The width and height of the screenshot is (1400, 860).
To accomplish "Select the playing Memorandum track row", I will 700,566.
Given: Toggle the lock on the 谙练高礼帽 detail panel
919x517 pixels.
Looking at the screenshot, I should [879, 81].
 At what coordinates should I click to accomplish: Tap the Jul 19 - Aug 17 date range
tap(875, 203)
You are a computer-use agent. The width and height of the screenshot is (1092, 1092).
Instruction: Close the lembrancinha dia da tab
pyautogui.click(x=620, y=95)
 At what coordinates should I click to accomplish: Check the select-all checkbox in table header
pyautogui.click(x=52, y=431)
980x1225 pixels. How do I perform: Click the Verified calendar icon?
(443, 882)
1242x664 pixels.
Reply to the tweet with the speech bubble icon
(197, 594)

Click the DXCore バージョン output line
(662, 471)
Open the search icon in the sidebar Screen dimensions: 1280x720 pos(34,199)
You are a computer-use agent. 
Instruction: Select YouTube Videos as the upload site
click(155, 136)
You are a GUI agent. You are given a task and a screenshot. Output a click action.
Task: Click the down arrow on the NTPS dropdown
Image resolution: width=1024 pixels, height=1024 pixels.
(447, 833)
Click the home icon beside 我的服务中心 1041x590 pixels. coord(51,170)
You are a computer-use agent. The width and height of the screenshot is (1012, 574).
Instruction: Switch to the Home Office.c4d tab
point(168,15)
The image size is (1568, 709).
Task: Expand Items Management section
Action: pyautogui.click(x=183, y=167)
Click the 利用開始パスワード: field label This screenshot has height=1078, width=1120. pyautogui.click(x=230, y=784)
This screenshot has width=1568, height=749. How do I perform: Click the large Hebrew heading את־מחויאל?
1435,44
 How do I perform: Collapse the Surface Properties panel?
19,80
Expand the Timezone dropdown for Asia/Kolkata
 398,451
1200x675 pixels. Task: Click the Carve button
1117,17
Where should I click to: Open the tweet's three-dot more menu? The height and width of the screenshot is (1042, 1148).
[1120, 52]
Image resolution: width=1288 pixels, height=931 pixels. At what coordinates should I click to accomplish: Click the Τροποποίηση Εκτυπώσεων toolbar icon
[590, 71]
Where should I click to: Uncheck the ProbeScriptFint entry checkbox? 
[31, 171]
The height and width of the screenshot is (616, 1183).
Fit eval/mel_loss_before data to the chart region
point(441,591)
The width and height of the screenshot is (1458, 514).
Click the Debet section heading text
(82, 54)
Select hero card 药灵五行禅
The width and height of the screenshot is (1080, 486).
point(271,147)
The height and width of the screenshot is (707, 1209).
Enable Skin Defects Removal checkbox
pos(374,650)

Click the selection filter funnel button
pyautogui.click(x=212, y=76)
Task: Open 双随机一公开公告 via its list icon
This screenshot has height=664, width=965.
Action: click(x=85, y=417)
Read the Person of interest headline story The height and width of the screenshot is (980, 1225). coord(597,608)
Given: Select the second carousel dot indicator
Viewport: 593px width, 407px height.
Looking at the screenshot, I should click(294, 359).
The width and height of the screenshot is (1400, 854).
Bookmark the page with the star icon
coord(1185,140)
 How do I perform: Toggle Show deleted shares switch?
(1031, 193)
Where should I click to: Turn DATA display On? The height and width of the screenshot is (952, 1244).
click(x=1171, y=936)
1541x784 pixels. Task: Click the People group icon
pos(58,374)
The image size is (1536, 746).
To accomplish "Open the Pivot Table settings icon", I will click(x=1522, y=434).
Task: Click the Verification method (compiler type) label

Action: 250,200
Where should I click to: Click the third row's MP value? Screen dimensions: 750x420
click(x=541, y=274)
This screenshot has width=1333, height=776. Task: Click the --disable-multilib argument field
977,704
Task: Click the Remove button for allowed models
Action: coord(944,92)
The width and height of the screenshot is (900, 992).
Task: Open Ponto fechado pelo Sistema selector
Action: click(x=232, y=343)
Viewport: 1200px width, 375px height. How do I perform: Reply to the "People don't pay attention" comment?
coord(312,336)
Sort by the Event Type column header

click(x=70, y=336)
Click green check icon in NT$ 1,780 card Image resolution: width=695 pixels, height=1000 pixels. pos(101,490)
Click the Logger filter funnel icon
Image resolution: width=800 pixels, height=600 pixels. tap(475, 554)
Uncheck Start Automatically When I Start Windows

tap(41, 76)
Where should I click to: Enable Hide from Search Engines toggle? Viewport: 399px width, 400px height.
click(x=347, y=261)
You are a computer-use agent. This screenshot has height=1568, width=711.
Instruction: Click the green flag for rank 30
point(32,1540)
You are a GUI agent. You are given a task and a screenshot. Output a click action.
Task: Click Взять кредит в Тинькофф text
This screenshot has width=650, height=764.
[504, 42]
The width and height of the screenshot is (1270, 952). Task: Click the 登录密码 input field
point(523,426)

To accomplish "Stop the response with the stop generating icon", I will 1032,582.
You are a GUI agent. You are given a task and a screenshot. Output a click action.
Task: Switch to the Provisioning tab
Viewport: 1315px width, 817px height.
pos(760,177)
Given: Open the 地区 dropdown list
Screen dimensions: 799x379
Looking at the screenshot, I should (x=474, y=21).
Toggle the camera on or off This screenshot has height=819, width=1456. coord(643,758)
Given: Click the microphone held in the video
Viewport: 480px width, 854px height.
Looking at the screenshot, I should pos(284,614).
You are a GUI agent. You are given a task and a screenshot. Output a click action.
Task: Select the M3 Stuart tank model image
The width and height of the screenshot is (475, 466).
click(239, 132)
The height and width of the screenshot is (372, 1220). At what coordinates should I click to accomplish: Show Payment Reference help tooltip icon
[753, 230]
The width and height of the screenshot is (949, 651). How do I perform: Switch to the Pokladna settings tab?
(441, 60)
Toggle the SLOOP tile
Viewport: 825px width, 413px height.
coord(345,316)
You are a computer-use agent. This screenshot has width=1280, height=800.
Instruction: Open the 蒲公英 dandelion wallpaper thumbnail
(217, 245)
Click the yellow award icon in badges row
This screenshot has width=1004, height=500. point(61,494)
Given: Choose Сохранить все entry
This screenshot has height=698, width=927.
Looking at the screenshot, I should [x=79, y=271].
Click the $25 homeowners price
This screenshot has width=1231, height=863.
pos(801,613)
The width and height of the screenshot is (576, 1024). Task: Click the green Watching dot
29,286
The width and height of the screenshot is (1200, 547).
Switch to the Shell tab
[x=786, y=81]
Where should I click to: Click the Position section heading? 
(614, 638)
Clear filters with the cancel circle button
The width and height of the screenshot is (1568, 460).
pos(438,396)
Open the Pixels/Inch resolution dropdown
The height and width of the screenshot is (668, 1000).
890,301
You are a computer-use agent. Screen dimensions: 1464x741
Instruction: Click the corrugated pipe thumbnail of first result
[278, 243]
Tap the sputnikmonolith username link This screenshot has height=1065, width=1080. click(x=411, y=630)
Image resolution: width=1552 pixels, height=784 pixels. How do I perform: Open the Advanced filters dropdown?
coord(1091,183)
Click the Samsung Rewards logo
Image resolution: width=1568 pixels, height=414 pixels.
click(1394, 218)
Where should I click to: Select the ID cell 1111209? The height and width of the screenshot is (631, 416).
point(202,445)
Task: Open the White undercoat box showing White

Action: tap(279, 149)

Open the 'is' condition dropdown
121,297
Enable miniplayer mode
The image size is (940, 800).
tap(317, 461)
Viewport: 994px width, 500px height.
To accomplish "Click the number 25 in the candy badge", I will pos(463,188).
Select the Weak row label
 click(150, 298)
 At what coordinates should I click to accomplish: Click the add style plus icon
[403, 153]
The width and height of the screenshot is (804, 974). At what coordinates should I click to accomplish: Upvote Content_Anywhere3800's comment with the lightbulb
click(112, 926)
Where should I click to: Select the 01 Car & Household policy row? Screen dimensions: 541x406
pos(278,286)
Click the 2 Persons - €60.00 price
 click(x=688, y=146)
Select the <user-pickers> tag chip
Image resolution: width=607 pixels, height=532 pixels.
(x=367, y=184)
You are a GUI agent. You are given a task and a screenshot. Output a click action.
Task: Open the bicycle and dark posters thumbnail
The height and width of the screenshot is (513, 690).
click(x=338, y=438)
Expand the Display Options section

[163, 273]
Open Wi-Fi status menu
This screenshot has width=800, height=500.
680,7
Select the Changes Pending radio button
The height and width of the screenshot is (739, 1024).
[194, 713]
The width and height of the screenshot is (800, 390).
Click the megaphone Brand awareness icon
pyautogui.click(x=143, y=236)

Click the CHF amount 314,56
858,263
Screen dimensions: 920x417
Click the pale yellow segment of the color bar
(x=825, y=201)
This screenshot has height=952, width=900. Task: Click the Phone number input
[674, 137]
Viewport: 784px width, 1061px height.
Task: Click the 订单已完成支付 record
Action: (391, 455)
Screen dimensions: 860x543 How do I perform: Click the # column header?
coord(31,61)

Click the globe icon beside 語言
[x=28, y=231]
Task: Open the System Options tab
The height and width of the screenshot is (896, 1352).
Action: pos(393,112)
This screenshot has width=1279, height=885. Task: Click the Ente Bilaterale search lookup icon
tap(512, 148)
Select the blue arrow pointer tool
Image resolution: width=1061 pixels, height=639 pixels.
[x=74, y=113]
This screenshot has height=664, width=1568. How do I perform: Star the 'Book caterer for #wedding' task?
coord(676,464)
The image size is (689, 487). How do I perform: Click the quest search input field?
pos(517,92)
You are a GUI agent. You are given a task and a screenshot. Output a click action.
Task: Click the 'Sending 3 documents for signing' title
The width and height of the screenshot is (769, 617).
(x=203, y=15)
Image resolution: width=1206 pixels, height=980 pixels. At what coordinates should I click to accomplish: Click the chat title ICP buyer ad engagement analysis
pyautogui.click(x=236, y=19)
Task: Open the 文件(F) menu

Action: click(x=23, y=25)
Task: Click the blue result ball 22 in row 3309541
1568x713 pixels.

**Work instructions**
Tell how many lines of the data include the word "blue", and nothing else.

**Response**
2